Fiorisce il Camedrio alpino
maggio 2009

Fiorisce, dopo tre anni dall'impianto il Camedrio alpino.
Questa specie è stata messa a dimora nel 2006 e non è stato facile ottenere la fioritura poichè l'Arboreto alpino Gleno è situato su terreno prevalentemente acido e il Camedrio predilige terreni basici.
Il terreno, che ospita questa specie, è stato corretto con carbonato di calcio e il substrato è formato da pietre di calcare

CAMEDRIO ALPINO
Dryas octopetala L.

Famiglia: Rosaceae (ordine Rosales)
Nomi comuni: Camedrio alpino, Driade.
Portamento: Piccolissimo arbusto strisciante, con radici robuste e fibrose.
Foglie: Le foglie del camedrio alpino sono di forma ovato-oblunghe; lucide e glabre nella pagina superiore e bianco-tomentose in quella inferiore.
Fiori: I fiori sono solitari e posseggono una corolla color bianco-crema, composta da 8 petali.
Frutti: I frutti sono degli acheni, presentanti dei ciuffi piumati di colore bianco.
Dove si trova: Il camedrio alpino, come il nome stesso ci annuncia, è originario delle zone glaciali. Cresce, infatti fino ai 2500 m.

Uso fitoterapico
Si utilizzano le foglie.
Quando si raccoglie: La raccolta è prevista per il periodo estivo.
Come si conserva: Non vi sono condizioni particolari per la conservazione del camedrio.
Proprietà: Tonico, astringente.
Principi attivi: Tannini, sali minerali .Le foglie di camedrio alpino sono da sempre utilizzate contro le infiammazioni, sia interne che esterne. Le sue foglie costituiscono anche uno dei componenti del cosiddetto tè svizzero, utilizzato principalmente contro le coliche.
Uso esterno: Contro le stomatiti:50g. di foglie per litro d'acqua, sotto forma di gargarismi.

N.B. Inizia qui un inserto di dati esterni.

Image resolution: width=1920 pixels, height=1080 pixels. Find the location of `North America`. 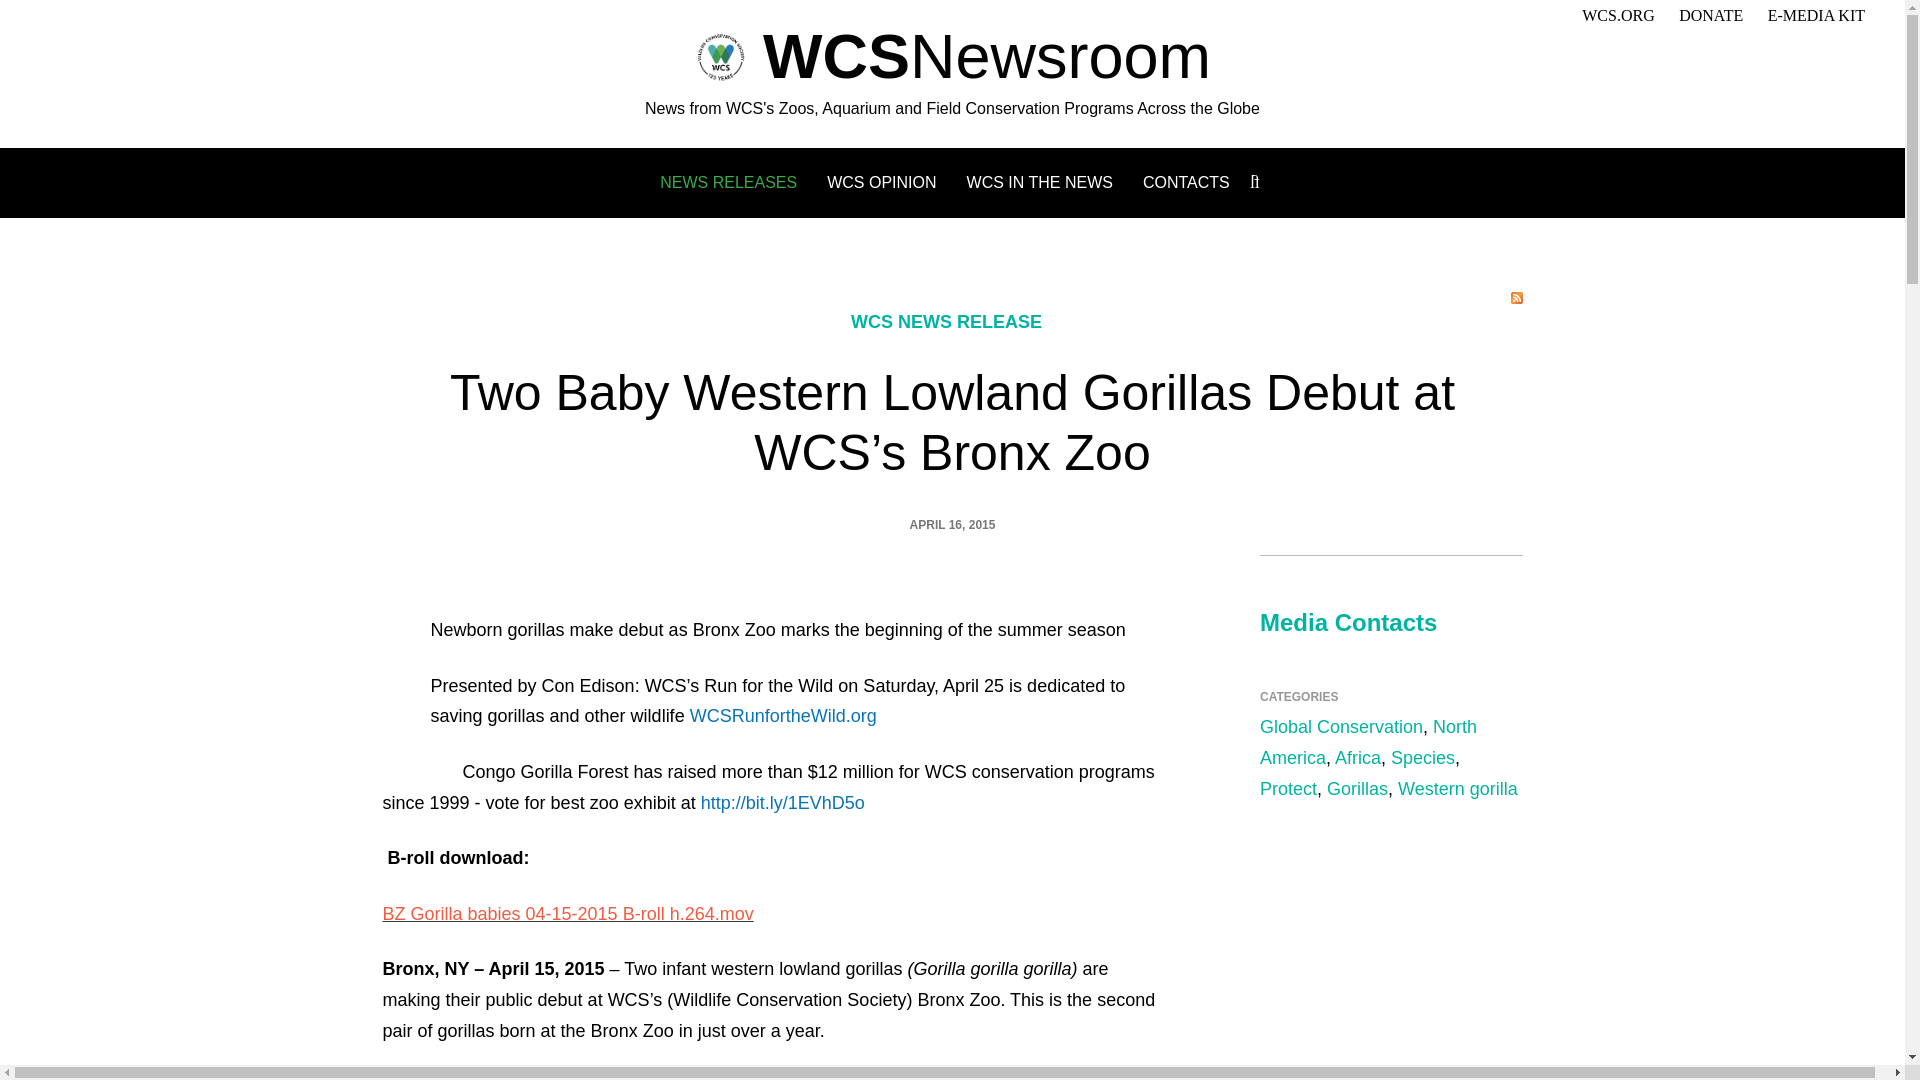

North America is located at coordinates (1368, 742).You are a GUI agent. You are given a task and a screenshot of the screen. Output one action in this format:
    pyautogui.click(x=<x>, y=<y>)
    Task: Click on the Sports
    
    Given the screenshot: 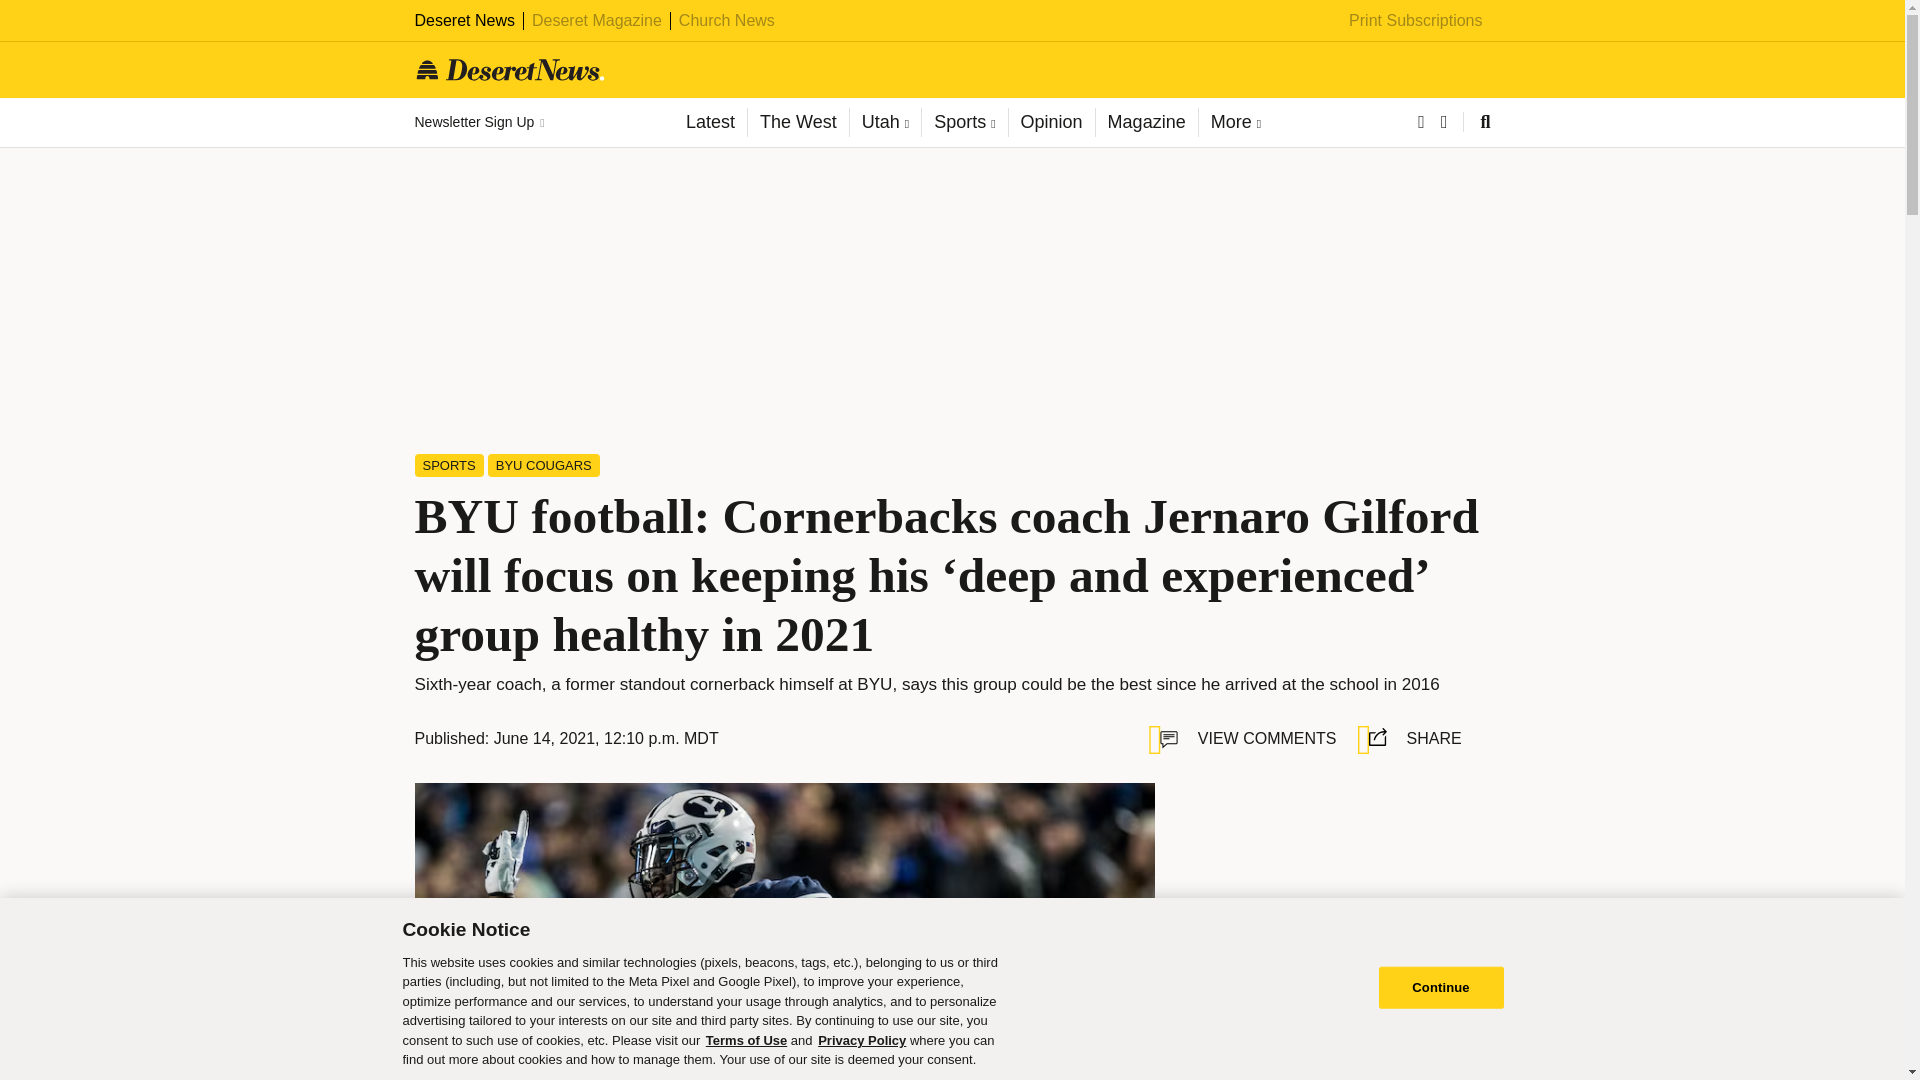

Il genere Dryas comprende pochissime specie i cui fiori hanno un insolito numero di sepali-petali (8) per la famiglia delle Rosaceae che normalmente sono cinque. È caratteristico inoltre il fatto che il calice costituisce un unico organo (i sepali del calice formano un unico verticillo, non un insieme di brattee come in altri fiori). La specie Dryas octopetala inoltre presenta spesso fenomeni di “androdioecia”, ossia fiori interamente mascolini.
Il genere Dryas appartiene alla sottofamiglia delle “Rosoidaea”.
Il camedrio alpino è una piccola camefita strisciante che forma spesso estesi tappeti caratterizzati da fiori bianchi e solitari. Le foglioline sono di colore verde scuro, allungate e con denti arrotondati. Colonizza i macereti e le pietraie calcaree delle Alpi, ma lo si può trovare anche lungo i greti dei fiumi a fondovalle trasportato dalla corrente dei corsi d’acqua.

Etimologia
E' la forma delle foglie che ha dato il nome al genere, queste infatti sono molto simili alla quercia che in greco si dice Drys (= quercia). Linneo, che per primo usò tale nome per questa pianta, fece riferimento alle Driadi, antiche divinità mitologiche che vivevano nei boschi e che gli antichi greci credevano immortali ed eterne come le quercie.
Il nome della specie deriva ovviamente dal numero dei petali della corolla del fiore: octo (= otto) e petalon (= petalo)
Altri botanici, sempre attirati dai contorni fogliari che ricordano la morfologia delle foglie della quercia, chiamarono diversamente queste piante: Chamaedrys . Inoltre certe somiglianze con le specie del genere Geum furono causa di classificazione alternative.

Morfologia
Descrizione delle parti della pianta
L'aspetto della pianta è suffruticoso (fusto legnoso alla base ed erbaceo nella parte aerea) ed ha uno spiccato carattere tappezzante (viene considerata una pianta nana che sul terreno forma un fitto tappeto) o anche a spalliera. Appartiene quindi alla forma biologica definita come camefita reptante (Ch. rept.): ossia è una pianta con gemme perennanti situate in posizione basale (massimo 20 cm dal suolo) e con portamento strisciante.